States given a bit more flexibilityDuncan criticizes last-hired, first-fired
U.S. Education Secretary Arne Duncan called on state and local officials to be flexible and creative with federal education funds to protect students from the harshest cuts during this budget crisis. Duncan dubbed the nation’s financial woes “The New Normal” during a conference call with reporters on Thursday, and said states need to rise to this challenge.
“There is a right way and a wrong way to cut spending, and the most important guiding principle I can offer is to minimize the negative impact on students and seize this opportunity to redirect your spending priorities.”

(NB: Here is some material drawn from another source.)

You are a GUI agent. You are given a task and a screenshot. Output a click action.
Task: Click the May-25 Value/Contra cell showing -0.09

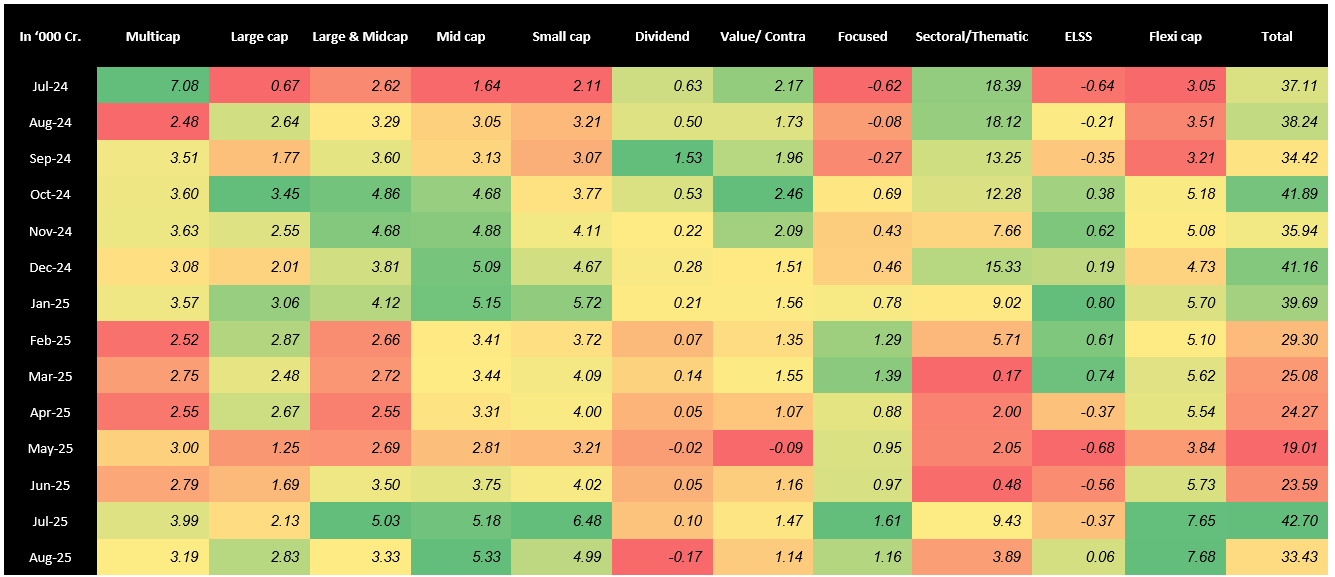click(x=762, y=449)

The Department of Education sought to provide some guidance on how to do that. Duncan said they sent two documents to all 50 governors explaining that they can transfer money from education technology, teacher and principal training and recruitment, and after-school programs into areas where the local need is more critical.

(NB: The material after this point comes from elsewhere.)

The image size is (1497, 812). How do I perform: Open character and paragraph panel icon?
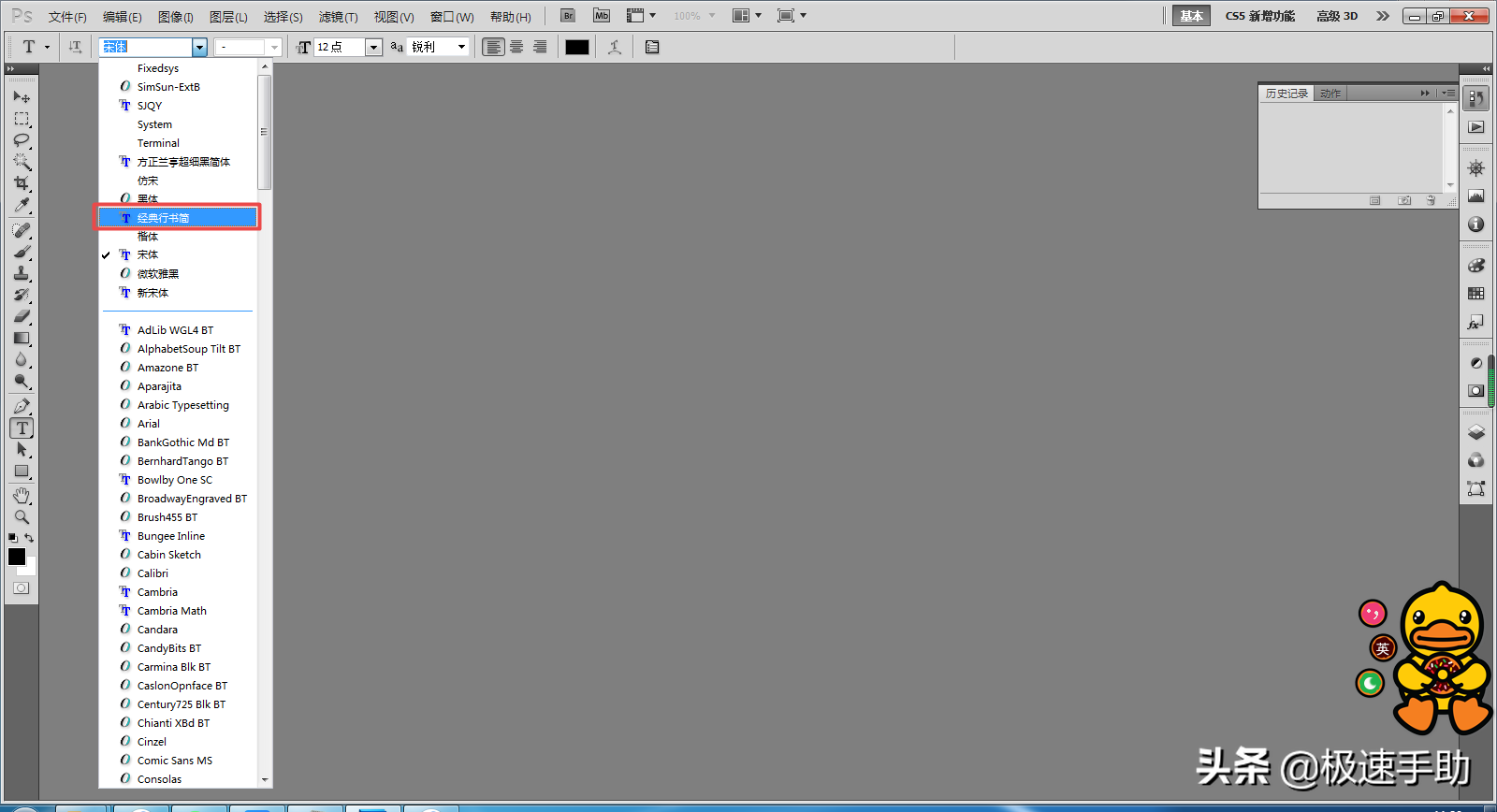coord(652,47)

“While we always seek the greatest return on investment for children and taxpayers, we believe states and districts are in the best position to tailor the use of federal funds to meet the individual needs of students,” said Duncan.
There was nothing new in the announcement. Secretary Duncan acknowledged that states have always had this ability under No Child Left Behind, but he said many of them either weren’t aware of it or needed a reminder. That’s not the case in California, which has been taking advantage of the flexibility since 2002, according to the Government Affairs branch of the State Department of Education.
Base layoffs on effectiveness
Duncan waded into more sensitive areas when discussing class size reduction and teacher layoffs. He echoed one of Bill Gates’ controversial calls, in a column this week in the Washington Post, to increase salaries for great teachers who agree to take on larger classes, and he cautioned districts not to rely solely on seniority when sending out layoff notices. “We’re challenging states and districts to use teacher effectiveness in the classroom as a factor in teacher layoffs,” said Duncan. “Districts should not let go of effective young teachers because it’s the easiest path and they should not let go effective, higher-paid veterans to save money.”